Clone is the latest SnapML-powered Lens built by the team at Fritz AI. As the name suggests, the Lens lets users create digital clones of objects in the real world. If you haven’t already, try it out for yourself here:
In this post, I want to provide a quick behind-the-scenes look at how the Lens works and how we leveraged state-of-the-art AI models with Snap Lens Studio and SnapML to create the cloning effect.
The first step of any AI / ML problem is to define the task. In this case, we wanted to look at an image or a section of an image, and separate out the foreground object from the background. This task is generally known as saliency detection and is closely related to image segmentation tasks (with two classes, background and foreground).
Using our own expertise designing small, efficient neural networks, along with some inspiration from the impressive U²-Net model, we created a saliency model that produced high-quality segmentations that also fits well under Lens Studio’s 10mb asset limit.

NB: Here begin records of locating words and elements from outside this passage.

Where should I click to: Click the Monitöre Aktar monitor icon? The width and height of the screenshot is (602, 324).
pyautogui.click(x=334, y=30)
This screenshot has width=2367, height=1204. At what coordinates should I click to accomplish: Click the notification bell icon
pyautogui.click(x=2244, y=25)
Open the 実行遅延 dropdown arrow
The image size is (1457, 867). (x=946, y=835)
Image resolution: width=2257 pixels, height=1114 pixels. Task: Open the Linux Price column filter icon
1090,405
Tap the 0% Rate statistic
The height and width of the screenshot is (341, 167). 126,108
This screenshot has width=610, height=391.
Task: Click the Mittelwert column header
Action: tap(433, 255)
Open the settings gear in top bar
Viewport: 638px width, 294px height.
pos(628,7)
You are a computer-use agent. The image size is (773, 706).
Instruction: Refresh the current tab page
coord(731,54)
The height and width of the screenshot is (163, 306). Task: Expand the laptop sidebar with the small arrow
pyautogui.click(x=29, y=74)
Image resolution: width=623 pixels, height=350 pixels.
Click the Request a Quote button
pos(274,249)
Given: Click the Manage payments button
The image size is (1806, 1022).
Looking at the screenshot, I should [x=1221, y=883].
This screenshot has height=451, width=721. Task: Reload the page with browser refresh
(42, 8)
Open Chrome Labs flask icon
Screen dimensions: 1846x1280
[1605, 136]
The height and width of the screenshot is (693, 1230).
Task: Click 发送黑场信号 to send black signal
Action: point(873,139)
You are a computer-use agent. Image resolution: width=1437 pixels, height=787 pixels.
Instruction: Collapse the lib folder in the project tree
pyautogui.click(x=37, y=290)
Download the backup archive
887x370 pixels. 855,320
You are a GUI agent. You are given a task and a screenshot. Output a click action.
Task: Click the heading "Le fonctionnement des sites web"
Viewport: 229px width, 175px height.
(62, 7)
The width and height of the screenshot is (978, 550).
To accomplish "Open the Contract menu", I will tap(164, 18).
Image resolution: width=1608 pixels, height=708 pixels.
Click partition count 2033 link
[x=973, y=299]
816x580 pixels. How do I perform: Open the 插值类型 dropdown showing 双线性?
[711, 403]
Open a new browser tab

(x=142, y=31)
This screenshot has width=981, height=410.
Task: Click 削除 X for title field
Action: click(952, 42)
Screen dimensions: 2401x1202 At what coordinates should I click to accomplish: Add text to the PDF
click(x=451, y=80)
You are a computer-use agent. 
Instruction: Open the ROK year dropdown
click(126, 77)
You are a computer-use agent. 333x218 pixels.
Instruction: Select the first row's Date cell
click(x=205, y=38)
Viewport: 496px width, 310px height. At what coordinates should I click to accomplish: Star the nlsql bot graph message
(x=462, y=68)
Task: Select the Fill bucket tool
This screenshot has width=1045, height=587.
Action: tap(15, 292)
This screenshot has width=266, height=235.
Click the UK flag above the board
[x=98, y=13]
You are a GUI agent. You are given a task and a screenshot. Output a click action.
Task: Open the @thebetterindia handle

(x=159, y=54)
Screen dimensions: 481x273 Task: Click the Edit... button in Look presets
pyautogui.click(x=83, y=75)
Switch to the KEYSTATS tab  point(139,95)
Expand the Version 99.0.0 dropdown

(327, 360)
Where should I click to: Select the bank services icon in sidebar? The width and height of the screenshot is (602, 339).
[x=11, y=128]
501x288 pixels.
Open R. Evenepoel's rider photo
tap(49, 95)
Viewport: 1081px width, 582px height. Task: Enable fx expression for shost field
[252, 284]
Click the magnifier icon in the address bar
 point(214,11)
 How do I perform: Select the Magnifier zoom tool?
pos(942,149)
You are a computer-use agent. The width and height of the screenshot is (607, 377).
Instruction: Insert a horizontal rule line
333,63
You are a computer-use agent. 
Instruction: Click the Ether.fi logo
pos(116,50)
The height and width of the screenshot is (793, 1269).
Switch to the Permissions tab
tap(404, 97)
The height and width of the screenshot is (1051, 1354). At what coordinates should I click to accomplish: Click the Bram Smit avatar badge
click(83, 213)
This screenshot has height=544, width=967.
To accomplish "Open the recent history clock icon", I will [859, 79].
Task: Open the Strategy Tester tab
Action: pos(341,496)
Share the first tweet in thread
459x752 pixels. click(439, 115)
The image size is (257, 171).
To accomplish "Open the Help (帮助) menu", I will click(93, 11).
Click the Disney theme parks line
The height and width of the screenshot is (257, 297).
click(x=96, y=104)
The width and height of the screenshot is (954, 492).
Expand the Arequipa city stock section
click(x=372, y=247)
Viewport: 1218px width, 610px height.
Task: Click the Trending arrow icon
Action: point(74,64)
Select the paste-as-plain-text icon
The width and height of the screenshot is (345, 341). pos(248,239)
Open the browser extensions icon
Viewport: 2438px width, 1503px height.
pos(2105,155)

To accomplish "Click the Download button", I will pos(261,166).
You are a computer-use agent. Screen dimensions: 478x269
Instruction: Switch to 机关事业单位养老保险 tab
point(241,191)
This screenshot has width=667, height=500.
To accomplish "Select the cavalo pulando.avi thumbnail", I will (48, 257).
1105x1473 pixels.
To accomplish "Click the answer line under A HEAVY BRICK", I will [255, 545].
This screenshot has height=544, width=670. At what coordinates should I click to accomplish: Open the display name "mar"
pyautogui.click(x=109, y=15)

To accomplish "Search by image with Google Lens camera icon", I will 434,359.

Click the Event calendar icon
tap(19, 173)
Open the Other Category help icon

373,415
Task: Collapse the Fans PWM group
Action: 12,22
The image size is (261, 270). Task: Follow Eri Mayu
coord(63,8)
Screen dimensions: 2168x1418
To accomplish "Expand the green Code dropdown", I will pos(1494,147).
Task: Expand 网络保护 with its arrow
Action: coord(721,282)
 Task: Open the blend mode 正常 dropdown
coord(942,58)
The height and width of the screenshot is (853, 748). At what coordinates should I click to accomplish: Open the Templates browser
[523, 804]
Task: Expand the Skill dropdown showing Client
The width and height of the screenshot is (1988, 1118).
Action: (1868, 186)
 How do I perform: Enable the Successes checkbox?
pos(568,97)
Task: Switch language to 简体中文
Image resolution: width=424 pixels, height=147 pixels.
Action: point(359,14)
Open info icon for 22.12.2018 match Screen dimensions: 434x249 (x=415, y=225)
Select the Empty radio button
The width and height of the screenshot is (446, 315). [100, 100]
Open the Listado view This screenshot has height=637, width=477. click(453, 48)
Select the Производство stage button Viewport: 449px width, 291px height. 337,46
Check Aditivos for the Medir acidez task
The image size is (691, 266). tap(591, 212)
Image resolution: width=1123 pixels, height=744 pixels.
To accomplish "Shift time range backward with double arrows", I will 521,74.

With a model in hand, we needed to build the rest of the cloning experience around it in Lens Studio. We started with a list of user experience requirements. The Lens user would be able to:
- Manipulate a cropping box with just one finger
- Tap the screen to clone an object
- Move the cloned object in either 2D or 3D space
- Deleted cloned objects and start over
To achieve this experience, we used a fairly complicated render pipeline in Lens Studio. At a high level, it works like this:
- A perspective camera with device tracking builds a 3D map of the world, identifies horizontal planes, and renders what it sees to a render target.
- An orthographic camera starts with the image from the world camera and overlays the UI onto it before rendering to a separate render target that’s used for Live views—this way, the UI won’t be seen when watching a recorded Snap.
- When the box is tapped, a screen crop texture crops the capture target and copies the frame, saving it to another texture is used to create our cloned object.
- The freeze frame texture is then fed into our SnapML model to create an output texture, which will become the alpha channel masking out the background around our object.
- A custom material graph combines the original freeze frame texture with the alpha mask to produce a texture that contains only pixels belonging to our cloned object.
- That material is then applied to a Screen Image (in 2D mode) or a Mesh in the Cutout prefab by Snap (in 3D mode).
- Touch and manipulation controls allow a user to then move the cloned sticker around the scene.
While things can get complicated at times, Lens Studio and SnapML are extremely powerful tools, and we had a lot of fun creating this experience!